Amps and AmpHours are totally different things.

You could theoretically have a 1AH battery that can produce 1500 amps.

Amps is a measure of current flow, amp hours is how long it an flow at a
given rate.
I.e 1 amp for 100 hours is 100 amp hours, 100 amps for 1 hour is also 100
amp hours.

1500 amps for 10 seconds is only about 4 amp hours.

1500 amps with no reference to time tells you NOTHING about the number of
amp hours.

As for what a "typical" EV requires, that kind of depends on how far you
want it to go.
Some 144V EVs only have 40 amp hour packs, and some have 400 amp hour packs.

Just to make things more difficult, with lead-acid batteries (the type
typically used) the available Amp Hours changes for any given pack
depending on how fast you take the current out.

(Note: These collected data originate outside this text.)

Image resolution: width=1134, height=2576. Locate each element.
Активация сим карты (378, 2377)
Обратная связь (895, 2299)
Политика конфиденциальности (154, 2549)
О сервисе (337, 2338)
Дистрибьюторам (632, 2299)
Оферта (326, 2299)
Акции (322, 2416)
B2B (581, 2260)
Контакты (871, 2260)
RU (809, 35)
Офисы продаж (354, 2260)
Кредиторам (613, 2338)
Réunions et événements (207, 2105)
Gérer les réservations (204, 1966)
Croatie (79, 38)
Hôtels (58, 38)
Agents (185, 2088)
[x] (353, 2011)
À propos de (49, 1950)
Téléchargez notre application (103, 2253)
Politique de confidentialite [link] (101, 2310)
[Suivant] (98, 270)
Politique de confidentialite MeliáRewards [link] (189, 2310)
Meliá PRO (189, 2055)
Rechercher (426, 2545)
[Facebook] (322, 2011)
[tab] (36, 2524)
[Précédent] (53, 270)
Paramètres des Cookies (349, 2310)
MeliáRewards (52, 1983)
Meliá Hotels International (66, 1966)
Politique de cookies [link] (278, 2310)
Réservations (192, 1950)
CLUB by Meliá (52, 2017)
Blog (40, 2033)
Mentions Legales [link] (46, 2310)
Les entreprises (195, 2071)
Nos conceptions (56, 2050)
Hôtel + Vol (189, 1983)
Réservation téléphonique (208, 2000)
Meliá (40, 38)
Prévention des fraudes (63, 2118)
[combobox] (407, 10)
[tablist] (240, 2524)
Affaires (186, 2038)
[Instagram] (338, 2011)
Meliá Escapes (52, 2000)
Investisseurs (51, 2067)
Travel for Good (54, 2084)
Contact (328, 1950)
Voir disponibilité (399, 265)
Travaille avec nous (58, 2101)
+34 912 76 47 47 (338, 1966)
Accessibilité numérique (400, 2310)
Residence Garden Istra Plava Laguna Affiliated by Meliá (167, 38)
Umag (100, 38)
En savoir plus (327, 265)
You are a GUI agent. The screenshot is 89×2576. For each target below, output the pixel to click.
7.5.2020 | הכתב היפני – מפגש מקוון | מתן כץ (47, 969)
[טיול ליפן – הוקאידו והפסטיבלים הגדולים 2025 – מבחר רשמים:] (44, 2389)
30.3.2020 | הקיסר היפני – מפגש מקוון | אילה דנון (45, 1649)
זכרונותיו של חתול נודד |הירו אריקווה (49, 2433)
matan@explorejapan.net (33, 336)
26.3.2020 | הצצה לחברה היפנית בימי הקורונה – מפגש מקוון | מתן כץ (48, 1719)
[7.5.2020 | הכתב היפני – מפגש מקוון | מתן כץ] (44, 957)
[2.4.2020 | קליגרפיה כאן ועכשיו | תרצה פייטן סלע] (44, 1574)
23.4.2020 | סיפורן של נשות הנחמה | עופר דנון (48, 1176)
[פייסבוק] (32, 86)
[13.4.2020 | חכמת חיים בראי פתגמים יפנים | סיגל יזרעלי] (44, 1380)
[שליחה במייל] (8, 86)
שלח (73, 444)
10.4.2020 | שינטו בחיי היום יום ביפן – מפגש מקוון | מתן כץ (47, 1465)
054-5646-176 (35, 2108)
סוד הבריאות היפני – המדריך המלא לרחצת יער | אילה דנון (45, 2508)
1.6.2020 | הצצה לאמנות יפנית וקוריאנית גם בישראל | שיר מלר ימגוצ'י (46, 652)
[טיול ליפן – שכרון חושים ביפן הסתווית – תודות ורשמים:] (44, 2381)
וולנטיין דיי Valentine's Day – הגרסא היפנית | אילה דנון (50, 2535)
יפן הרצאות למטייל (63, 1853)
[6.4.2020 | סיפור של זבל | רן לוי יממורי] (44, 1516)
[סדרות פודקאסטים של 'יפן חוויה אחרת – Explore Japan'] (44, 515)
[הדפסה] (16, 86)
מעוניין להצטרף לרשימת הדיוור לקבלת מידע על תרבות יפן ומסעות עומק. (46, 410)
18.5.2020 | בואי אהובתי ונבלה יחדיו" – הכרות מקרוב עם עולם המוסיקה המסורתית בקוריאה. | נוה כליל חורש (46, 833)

I.e. a pack might have a 200 Amp Hour rating but only at the 20 hr rate
(i.e. 10 amps for 20 hours)
When drained at the 1 hour rate, the same pack will only produce about 120
Amp Hours (I.e. about 120 amps for 1 hour)

>
> How many amp/hr would a typical Ev require for a 144VDC pack? I have a
> friend of mine that has a surplus of NiCad batteries that were from a
> surplus auction from the military, he thinks that they are 1500amp. they
> come in stainless steel cases wired up for 24vdc. does anyone know
> anything
> about these? he said that they got two pickup truck loads of the things,
> so of course i was wondering if i can use them in my EV conversion.....
> what do you think?
> --
> View this message in context:
> http://www.nabble.com/BATTERY-CAPACITY-tp14520374s25542p14520374.html
> Sent from the Electric Vehicle Discussion List mailing list archive at
> Nabble.com.
>
> _______________________________________________
> For subscription options, see
> http://lists.sjsu.edu/mailman/listinfo/ev
>


-- 
If you send email to me, or the EVDL, that has > 4 lines of legalistic
junk at the end; then you are specifically authorizing me to do whatever I
wish with the message. By posting the message you agree that your long
legalistic signature is void.

_______________________________________________
For subscription options, see
http://lists.sjsu.edu/mailman/listinfo/ev


----------



## EVDL List (Jul 27, 2007)

*Re: [EVDL] BATTERY CAPACITY*

the batteries were used as helicopter starting batteries. some other guys 
said that they are probably 35 to 40 amp hour batteries.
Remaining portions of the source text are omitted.